Figure 6.

Chondroprotective effects of cynaroside in rat explant organs (legs). Explanted legs were pretreated with cynaroside (40, 80, and 160 μM) for 1 h, followed by IL-1β (10 ng/mL) stimulation for 4 days. (a) Nitrite production was determined in the cultured medium using a Griess reagent. (b) PGE₂ production was determined in the cultured medium using ELISA. (c) Protein levels of iNOS, Cox-2, MMP-13, and ADAMTS-4 were determined using western blot analysis. (d) Quantitative data of (c) were analyzed using ImageJ software. α-Tubulin served as an internal control. (e) Histological analysis of proteoglycan loss was carried out by Safranin O staining and the Osteoarthritis Research Society International (OARSI) advanced Osteoarthritis Cartilage Histopathology Assessment System.

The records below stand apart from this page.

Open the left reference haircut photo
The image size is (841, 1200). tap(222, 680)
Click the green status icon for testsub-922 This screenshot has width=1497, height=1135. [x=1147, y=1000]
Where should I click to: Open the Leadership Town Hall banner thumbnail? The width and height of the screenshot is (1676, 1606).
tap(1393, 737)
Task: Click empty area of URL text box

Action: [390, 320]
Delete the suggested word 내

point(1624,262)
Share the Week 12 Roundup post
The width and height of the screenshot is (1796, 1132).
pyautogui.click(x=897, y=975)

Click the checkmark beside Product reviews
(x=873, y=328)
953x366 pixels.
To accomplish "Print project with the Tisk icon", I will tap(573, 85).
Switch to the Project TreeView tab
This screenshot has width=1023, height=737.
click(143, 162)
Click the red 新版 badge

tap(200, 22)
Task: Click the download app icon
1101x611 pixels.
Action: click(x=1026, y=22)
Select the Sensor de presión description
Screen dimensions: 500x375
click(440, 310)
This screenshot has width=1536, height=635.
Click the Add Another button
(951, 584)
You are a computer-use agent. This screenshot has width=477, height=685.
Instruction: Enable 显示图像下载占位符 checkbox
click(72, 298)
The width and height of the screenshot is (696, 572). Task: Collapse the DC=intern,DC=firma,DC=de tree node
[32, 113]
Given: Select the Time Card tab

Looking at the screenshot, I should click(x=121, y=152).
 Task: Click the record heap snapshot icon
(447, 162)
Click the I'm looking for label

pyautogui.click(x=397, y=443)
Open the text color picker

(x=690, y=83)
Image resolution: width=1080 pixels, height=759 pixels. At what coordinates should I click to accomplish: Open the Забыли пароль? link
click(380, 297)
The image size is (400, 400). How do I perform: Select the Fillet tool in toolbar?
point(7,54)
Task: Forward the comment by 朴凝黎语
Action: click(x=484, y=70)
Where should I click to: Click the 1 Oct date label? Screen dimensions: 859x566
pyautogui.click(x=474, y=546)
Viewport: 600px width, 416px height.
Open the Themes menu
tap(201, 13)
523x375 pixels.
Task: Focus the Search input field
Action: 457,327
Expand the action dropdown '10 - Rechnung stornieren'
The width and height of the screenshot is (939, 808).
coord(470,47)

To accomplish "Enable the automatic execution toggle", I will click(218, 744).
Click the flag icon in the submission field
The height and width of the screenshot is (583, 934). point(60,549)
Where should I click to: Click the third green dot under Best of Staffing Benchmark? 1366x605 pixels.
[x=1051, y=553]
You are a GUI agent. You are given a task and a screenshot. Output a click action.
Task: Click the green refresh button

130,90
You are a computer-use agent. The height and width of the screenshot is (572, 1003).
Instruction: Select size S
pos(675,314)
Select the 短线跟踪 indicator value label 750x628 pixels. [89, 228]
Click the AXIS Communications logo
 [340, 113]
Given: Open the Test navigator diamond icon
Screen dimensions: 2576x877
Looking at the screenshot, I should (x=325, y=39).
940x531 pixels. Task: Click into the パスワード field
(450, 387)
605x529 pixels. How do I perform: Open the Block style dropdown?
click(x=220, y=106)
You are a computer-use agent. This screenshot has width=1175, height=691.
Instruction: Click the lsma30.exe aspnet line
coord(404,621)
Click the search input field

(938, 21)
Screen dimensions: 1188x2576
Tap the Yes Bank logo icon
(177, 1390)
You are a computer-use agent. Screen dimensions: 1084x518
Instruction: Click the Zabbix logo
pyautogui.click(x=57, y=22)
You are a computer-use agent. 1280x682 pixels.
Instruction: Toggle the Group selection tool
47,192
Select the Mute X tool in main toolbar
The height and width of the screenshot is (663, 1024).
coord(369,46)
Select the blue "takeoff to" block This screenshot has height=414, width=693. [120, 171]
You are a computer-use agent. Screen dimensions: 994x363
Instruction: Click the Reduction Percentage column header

Results are represented as mean ± SD of three independent experiments. ^##p < 0.01 compared with the control group; ^∗p < 0.05, ^∗∗p < 0.01, and ^∗∗∗p < 0.001 compared with the IL-1β-treated group. CON: control; RNS: reactive nitrogen species: PGE₂: prostaglandin E₂; iNOS: inducible nitrite oxide; Cox-2: cyclooxygenase-2; MMP: matrix metalloproteinase; ADAMTS-4; a disintegrin and metalloproteinase with thrombospondin motifs 4.